→ **Assigned task**:
Print out every record exactly as it appears.

→ **Source data**:
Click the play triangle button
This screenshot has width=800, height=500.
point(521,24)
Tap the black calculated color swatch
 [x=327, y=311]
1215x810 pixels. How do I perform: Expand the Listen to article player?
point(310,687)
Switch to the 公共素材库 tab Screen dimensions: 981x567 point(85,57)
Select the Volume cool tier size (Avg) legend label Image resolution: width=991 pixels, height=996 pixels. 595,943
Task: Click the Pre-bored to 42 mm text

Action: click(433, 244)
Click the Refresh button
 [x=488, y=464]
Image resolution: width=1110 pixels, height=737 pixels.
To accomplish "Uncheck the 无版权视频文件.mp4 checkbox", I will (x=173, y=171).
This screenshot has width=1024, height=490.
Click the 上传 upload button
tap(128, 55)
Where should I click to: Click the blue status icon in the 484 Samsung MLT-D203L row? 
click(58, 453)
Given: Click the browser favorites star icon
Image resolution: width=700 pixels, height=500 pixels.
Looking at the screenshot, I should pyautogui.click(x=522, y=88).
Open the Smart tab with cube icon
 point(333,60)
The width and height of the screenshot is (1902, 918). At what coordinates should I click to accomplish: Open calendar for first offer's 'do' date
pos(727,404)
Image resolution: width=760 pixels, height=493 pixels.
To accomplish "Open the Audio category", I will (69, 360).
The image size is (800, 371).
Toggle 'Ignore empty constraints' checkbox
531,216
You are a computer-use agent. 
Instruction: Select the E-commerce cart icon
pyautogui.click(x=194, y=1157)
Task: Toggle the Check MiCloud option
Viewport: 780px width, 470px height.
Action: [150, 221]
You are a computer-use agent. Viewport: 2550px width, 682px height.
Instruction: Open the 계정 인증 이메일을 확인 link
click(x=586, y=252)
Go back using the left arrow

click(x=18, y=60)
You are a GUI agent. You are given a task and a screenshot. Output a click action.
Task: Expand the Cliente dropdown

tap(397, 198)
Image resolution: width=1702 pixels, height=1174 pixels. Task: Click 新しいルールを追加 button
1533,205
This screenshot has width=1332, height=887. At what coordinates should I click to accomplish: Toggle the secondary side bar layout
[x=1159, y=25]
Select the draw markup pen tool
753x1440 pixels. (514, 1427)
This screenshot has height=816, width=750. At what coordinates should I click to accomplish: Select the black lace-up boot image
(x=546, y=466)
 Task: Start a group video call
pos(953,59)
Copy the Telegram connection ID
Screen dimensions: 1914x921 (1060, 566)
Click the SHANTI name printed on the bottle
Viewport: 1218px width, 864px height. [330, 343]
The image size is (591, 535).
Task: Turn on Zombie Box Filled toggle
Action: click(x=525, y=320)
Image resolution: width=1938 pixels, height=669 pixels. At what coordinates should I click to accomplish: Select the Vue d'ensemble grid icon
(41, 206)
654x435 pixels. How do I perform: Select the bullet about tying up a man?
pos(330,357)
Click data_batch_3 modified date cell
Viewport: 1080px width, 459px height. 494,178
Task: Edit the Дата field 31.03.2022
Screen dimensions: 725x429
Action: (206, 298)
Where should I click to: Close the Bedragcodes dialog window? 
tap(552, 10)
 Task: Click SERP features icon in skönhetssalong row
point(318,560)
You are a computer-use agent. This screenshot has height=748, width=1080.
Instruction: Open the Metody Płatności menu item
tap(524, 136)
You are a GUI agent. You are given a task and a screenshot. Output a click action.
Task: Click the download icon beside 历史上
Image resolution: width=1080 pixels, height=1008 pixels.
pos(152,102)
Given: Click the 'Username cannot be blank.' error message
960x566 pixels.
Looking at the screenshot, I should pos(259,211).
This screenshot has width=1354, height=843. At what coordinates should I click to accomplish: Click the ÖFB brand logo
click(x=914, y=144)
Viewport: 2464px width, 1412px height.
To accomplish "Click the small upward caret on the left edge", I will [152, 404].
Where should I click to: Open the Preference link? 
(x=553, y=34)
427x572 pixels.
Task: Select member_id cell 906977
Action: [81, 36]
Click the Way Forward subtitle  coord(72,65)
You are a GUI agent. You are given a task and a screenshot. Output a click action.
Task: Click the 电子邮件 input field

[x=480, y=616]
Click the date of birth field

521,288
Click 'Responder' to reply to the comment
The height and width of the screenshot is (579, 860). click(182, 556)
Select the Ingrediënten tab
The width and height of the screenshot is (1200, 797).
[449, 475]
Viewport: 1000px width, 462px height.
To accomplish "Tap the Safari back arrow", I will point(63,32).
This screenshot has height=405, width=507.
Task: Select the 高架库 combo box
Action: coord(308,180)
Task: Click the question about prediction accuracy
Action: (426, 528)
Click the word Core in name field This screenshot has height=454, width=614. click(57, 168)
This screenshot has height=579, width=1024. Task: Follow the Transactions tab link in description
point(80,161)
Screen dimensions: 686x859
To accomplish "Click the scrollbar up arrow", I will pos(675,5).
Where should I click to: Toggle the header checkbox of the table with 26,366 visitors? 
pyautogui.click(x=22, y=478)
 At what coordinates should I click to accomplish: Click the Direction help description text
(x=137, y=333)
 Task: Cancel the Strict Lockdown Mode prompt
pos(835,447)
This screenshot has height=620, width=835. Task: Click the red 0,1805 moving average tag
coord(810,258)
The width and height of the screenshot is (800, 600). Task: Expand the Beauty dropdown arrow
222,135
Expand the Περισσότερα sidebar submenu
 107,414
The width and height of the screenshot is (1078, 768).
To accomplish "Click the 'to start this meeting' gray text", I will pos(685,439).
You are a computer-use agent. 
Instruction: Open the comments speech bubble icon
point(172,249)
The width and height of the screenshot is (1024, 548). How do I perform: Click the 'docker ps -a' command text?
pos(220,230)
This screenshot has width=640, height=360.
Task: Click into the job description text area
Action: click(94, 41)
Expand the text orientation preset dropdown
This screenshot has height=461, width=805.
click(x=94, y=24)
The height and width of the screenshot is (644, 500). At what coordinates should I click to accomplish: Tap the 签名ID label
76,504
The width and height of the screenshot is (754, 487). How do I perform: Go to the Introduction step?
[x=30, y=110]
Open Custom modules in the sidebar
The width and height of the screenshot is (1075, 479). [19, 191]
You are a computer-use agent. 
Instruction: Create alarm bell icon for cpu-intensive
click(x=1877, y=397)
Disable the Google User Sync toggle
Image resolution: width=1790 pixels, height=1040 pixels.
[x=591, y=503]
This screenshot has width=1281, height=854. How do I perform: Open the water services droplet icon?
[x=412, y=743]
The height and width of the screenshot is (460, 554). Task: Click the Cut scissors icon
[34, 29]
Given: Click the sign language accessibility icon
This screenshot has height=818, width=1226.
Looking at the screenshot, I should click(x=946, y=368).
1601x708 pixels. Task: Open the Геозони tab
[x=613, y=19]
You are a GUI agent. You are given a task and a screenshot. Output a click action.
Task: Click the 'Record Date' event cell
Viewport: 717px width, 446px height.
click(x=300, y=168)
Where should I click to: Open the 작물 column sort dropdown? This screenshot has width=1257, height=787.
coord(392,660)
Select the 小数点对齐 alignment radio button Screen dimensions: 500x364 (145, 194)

→ **Output below**:
Click the play triangle button
This screenshot has width=800, height=500.
point(521,24)
Tap the black calculated color swatch
 [x=327, y=311]
1215x810 pixels. How do I perform: Expand the Listen to article player?
point(310,687)
Switch to the 公共素材库 tab Screen dimensions: 981x567 point(85,57)
Select the Volume cool tier size (Avg) legend label Image resolution: width=991 pixels, height=996 pixels. 595,943
Task: Click the Pre-bored to 42 mm text

Action: click(433, 244)
Click the Refresh button
 [x=488, y=464]
Image resolution: width=1110 pixels, height=737 pixels.
To accomplish "Uncheck the 无版权视频文件.mp4 checkbox", I will (x=173, y=171).
This screenshot has width=1024, height=490.
Click the 上传 upload button
tap(128, 55)
Where should I click to: Click the blue status icon in the 484 Samsung MLT-D203L row? 
click(58, 453)
Given: Click the browser favorites star icon
Image resolution: width=700 pixels, height=500 pixels.
Looking at the screenshot, I should pyautogui.click(x=522, y=88).
Open the Smart tab with cube icon
 point(333,60)
The width and height of the screenshot is (1902, 918). At what coordinates should I click to accomplish: Open calendar for first offer's 'do' date
pos(727,404)
Image resolution: width=760 pixels, height=493 pixels.
To accomplish "Open the Audio category", I will (69, 360).
The image size is (800, 371).
Toggle 'Ignore empty constraints' checkbox
531,216
You are a computer-use agent. 
Instruction: Select the E-commerce cart icon
pyautogui.click(x=194, y=1157)
Task: Toggle the Check MiCloud option
Viewport: 780px width, 470px height.
Action: [150, 221]
You are a computer-use agent. Viewport: 2550px width, 682px height.
Instruction: Open the 계정 인증 이메일을 확인 link
click(x=586, y=252)
Go back using the left arrow

click(x=18, y=60)
You are a GUI agent. You are given a task and a screenshot. Output a click action.
Task: Expand the Cliente dropdown

tap(397, 198)
Image resolution: width=1702 pixels, height=1174 pixels. Task: Click 新しいルールを追加 button
1533,205
This screenshot has width=1332, height=887. At what coordinates should I click to accomplish: Toggle the secondary side bar layout
[x=1159, y=25]
Select the draw markup pen tool
753x1440 pixels. (514, 1427)
This screenshot has height=816, width=750. At what coordinates should I click to accomplish: Select the black lace-up boot image
(x=546, y=466)
 Task: Start a group video call
pos(953,59)
Copy the Telegram connection ID
Screen dimensions: 1914x921 (1060, 566)
Click the SHANTI name printed on the bottle
Viewport: 1218px width, 864px height. [330, 343]
The image size is (591, 535).
Task: Turn on Zombie Box Filled toggle
Action: click(x=525, y=320)
Image resolution: width=1938 pixels, height=669 pixels. At what coordinates should I click to accomplish: Select the Vue d'ensemble grid icon
(41, 206)
654x435 pixels. How do I perform: Select the bullet about tying up a man?
pos(330,357)
Click data_batch_3 modified date cell
Viewport: 1080px width, 459px height. 494,178
Task: Edit the Дата field 31.03.2022
Screen dimensions: 725x429
Action: (206, 298)
Where should I click to: Close the Bedragcodes dialog window? 
tap(552, 10)
 Task: Click SERP features icon in skönhetssalong row
point(318,560)
You are a computer-use agent. This screenshot has height=748, width=1080.
Instruction: Open the Metody Płatności menu item
tap(524, 136)
You are a GUI agent. You are given a task and a screenshot. Output a click action.
Task: Click the download icon beside 历史上
Image resolution: width=1080 pixels, height=1008 pixels.
pos(152,102)
Given: Click the 'Username cannot be blank.' error message
960x566 pixels.
Looking at the screenshot, I should pos(259,211).
This screenshot has width=1354, height=843. At what coordinates should I click to accomplish: Click the ÖFB brand logo
click(x=914, y=144)
Viewport: 2464px width, 1412px height.
To accomplish "Click the small upward caret on the left edge", I will [152, 404].
Where should I click to: Open the Preference link? 
(x=553, y=34)
427x572 pixels.
Task: Select member_id cell 906977
Action: [81, 36]
Click the Way Forward subtitle  coord(72,65)
You are a GUI agent. You are given a task and a screenshot. Output a click action.
Task: Click the 电子邮件 input field

[x=480, y=616]
Click the date of birth field

521,288
Click 'Responder' to reply to the comment
The height and width of the screenshot is (579, 860). click(182, 556)
Select the Ingrediënten tab
The width and height of the screenshot is (1200, 797).
[449, 475]
Viewport: 1000px width, 462px height.
To accomplish "Tap the Safari back arrow", I will point(63,32).
This screenshot has height=405, width=507.
Task: Select the 高架库 combo box
Action: coord(308,180)
Task: Click the question about prediction accuracy
Action: (426, 528)
Click the word Core in name field This screenshot has height=454, width=614. click(57, 168)
This screenshot has height=579, width=1024. Task: Follow the Transactions tab link in description
point(80,161)
Screen dimensions: 686x859
To accomplish "Click the scrollbar up arrow", I will pos(675,5).
Where should I click to: Toggle the header checkbox of the table with 26,366 visitors? 
pyautogui.click(x=22, y=478)
 At what coordinates should I click to accomplish: Click the Direction help description text
(x=137, y=333)
 Task: Cancel the Strict Lockdown Mode prompt
pos(835,447)
This screenshot has height=620, width=835. Task: Click the red 0,1805 moving average tag
coord(810,258)
The width and height of the screenshot is (800, 600). Task: Expand the Beauty dropdown arrow
222,135
Expand the Περισσότερα sidebar submenu
 107,414
The width and height of the screenshot is (1078, 768).
To accomplish "Click the 'to start this meeting' gray text", I will pos(685,439).
You are a computer-use agent. 
Instruction: Open the comments speech bubble icon
point(172,249)
The width and height of the screenshot is (1024, 548). How do I perform: Click the 'docker ps -a' command text?
pos(220,230)
This screenshot has width=640, height=360.
Task: Click into the job description text area
Action: click(94, 41)
Expand the text orientation preset dropdown
This screenshot has height=461, width=805.
click(x=94, y=24)
The height and width of the screenshot is (644, 500). At what coordinates should I click to accomplish: Tap the 签名ID label
76,504
The width and height of the screenshot is (754, 487). How do I perform: Go to the Introduction step?
[x=30, y=110]
Open Custom modules in the sidebar
The width and height of the screenshot is (1075, 479). [19, 191]
You are a computer-use agent. 
Instruction: Create alarm bell icon for cpu-intensive
click(x=1877, y=397)
Disable the Google User Sync toggle
Image resolution: width=1790 pixels, height=1040 pixels.
[x=591, y=503]
This screenshot has width=1281, height=854. How do I perform: Open the water services droplet icon?
[x=412, y=743]
The height and width of the screenshot is (460, 554). Task: Click the Cut scissors icon
[34, 29]
Given: Click the sign language accessibility icon
This screenshot has height=818, width=1226.
Looking at the screenshot, I should click(x=946, y=368).
1601x708 pixels. Task: Open the Геозони tab
[x=613, y=19]
You are a GUI agent. You are given a task and a screenshot. Output a click action.
Task: Click the 'Record Date' event cell
Viewport: 717px width, 446px height.
click(x=300, y=168)
Where should I click to: Open the 작물 column sort dropdown? This screenshot has width=1257, height=787.
coord(392,660)
Select the 小数点对齐 alignment radio button Screen dimensions: 500x364 (145, 194)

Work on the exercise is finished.